Your task.
Output exactly, and only, the lines below from the one with "384x206 pixels." down to the one with "Switch chart to 4h interval". Include both end lines and no pictures.

The data.
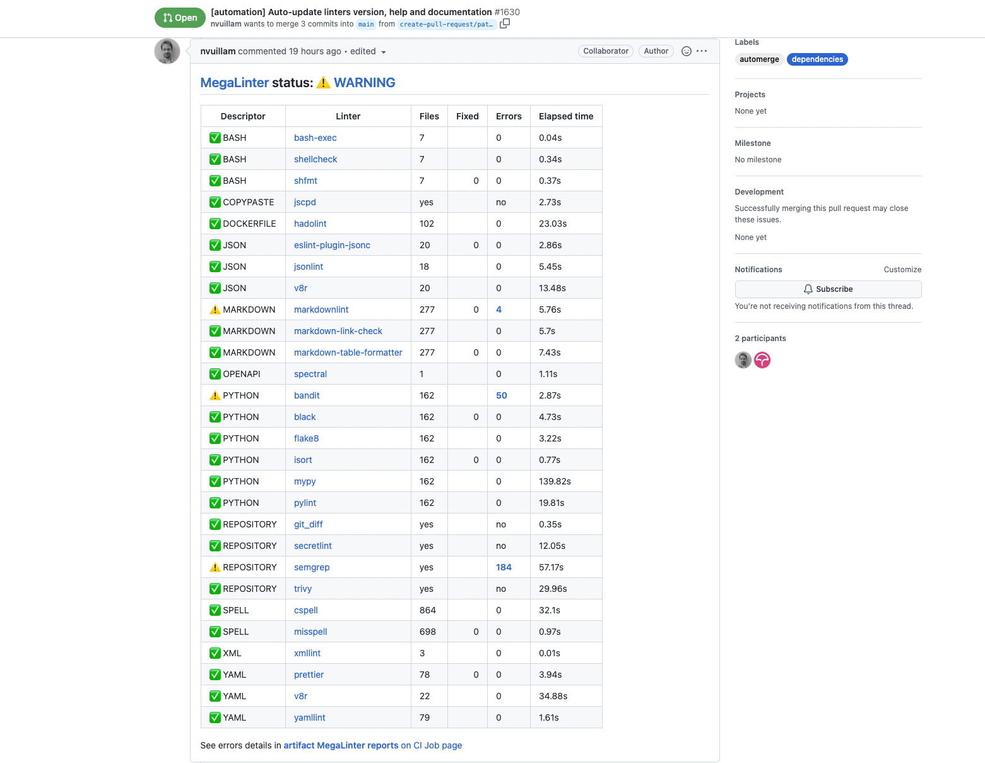The image size is (985, 763).
Task: Click the green check icon beside bash-exec
Action: point(215,137)
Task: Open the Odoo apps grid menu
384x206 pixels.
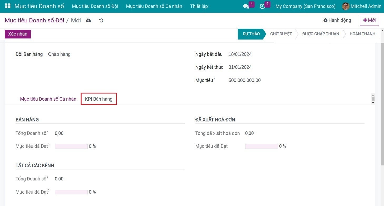Action: 7,6
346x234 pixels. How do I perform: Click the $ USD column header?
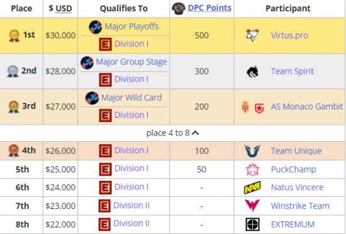(60, 8)
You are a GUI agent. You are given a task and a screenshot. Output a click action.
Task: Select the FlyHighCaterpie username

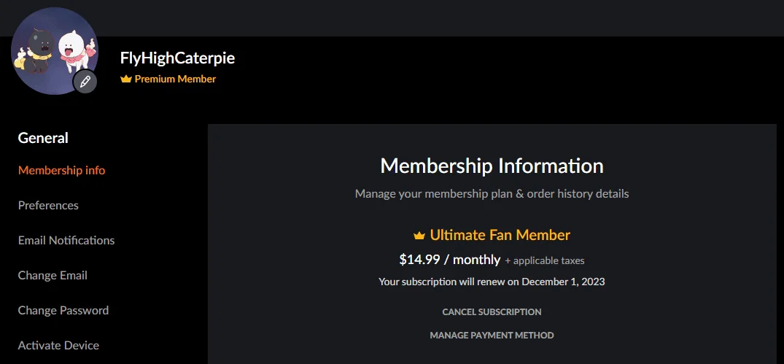coord(177,58)
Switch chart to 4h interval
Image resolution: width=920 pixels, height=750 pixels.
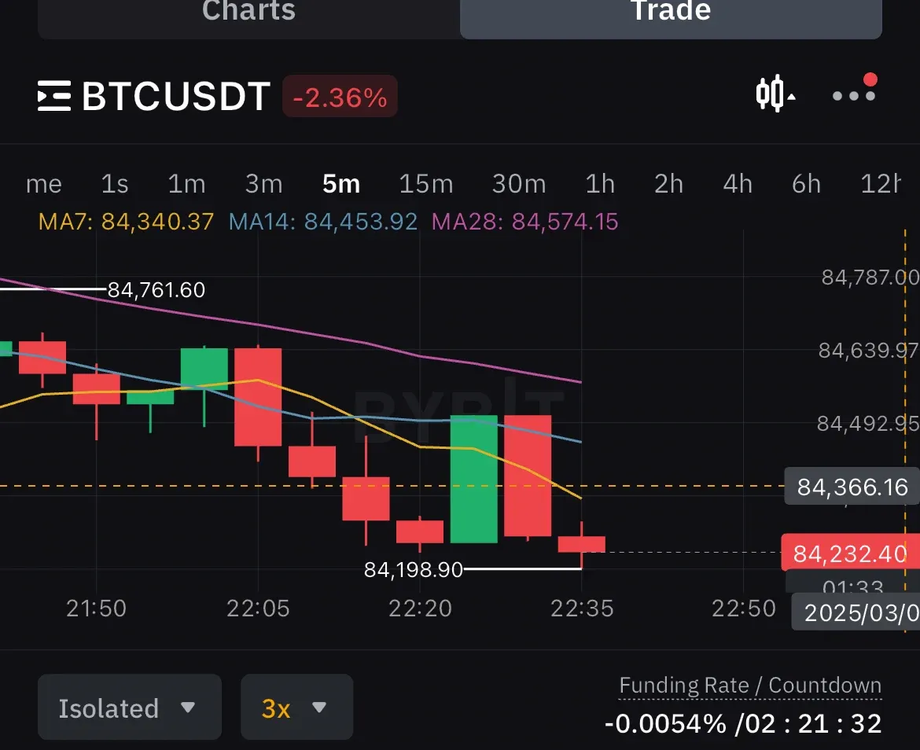coord(738,184)
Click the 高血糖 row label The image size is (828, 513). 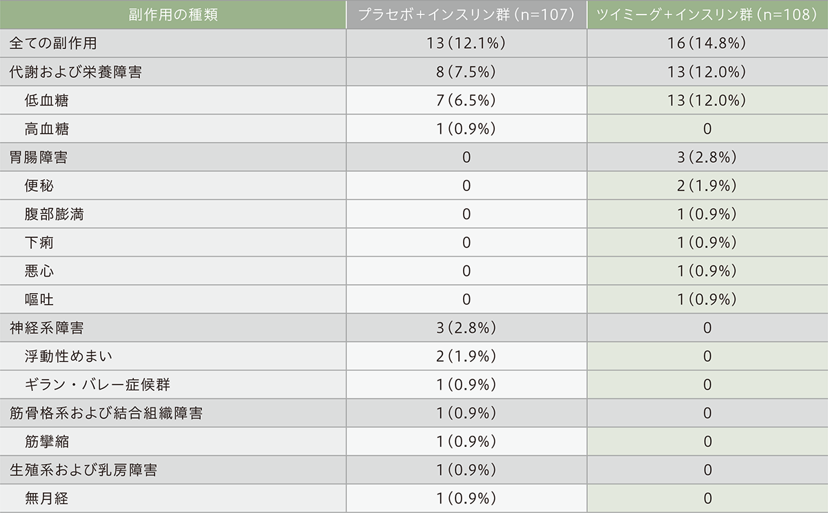[x=47, y=128]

Problem solution.
384x206 pixels.
Action: 7,6
346x234 pixels. How do I perform: Click the $ USD column header?
(60, 8)
You are a GUI agent. You are given a task and a screenshot. Output a click action.
Task: Select the FlyHighCaterpie username

coord(177,58)
Switch chart to 4h interval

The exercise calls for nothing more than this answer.